» Work instructions: Only the lines below starting at the one that contains "You are a GUI" and ending at the one that contains "Task: Click status" are to be reproduced, exactly and with both ends kept.

» Extracted records:
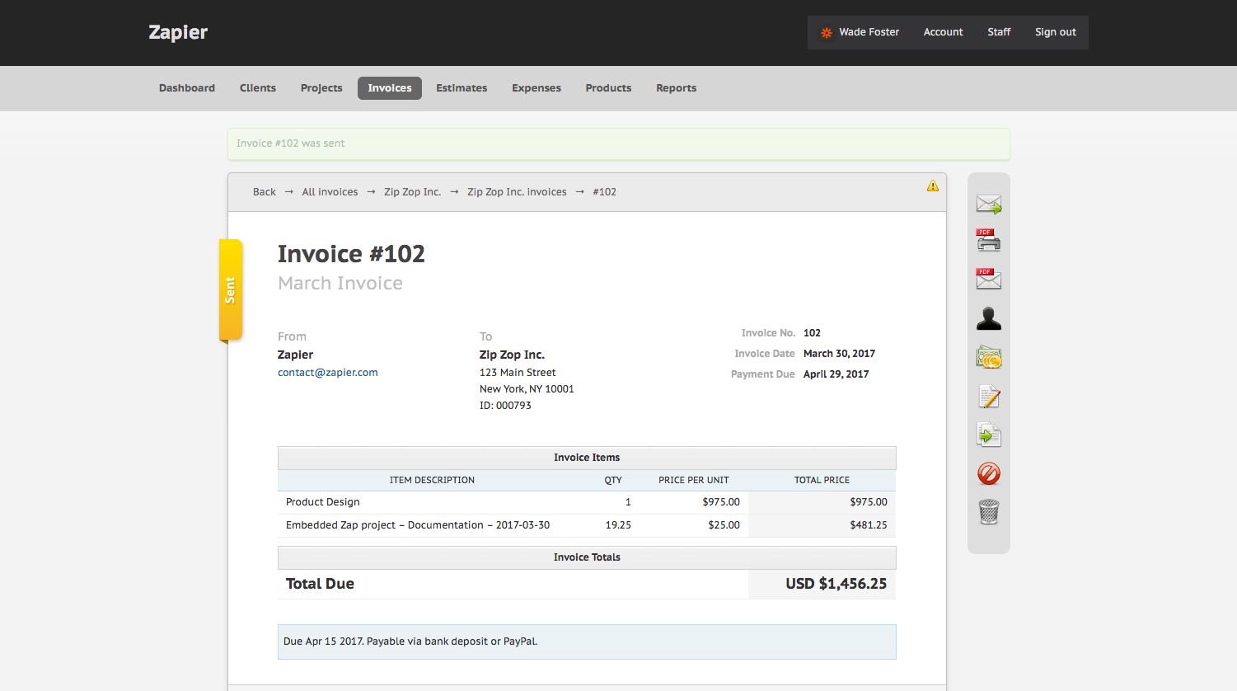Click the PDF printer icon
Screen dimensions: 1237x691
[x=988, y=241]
==
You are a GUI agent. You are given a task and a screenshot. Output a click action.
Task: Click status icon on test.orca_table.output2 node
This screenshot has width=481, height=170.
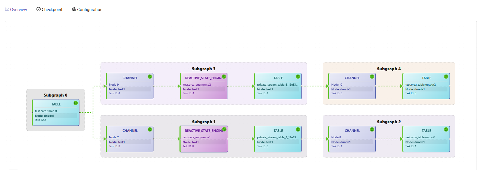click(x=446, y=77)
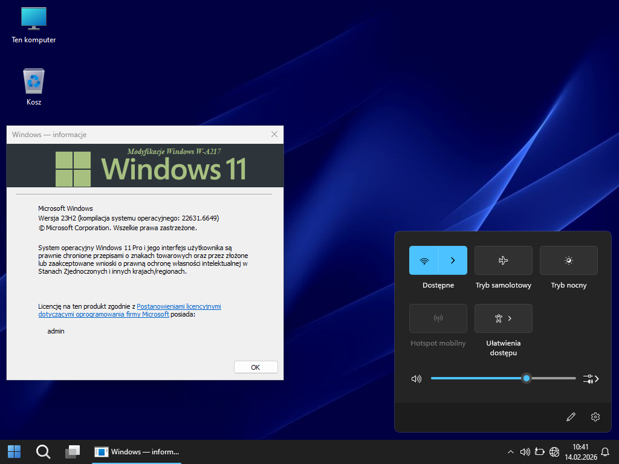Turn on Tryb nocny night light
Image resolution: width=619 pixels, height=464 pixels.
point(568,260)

» Result:
You are a GUI agent. You are given a task and a screenshot. Output a click action.
Task: Click status icon on test.orca_table.output2 node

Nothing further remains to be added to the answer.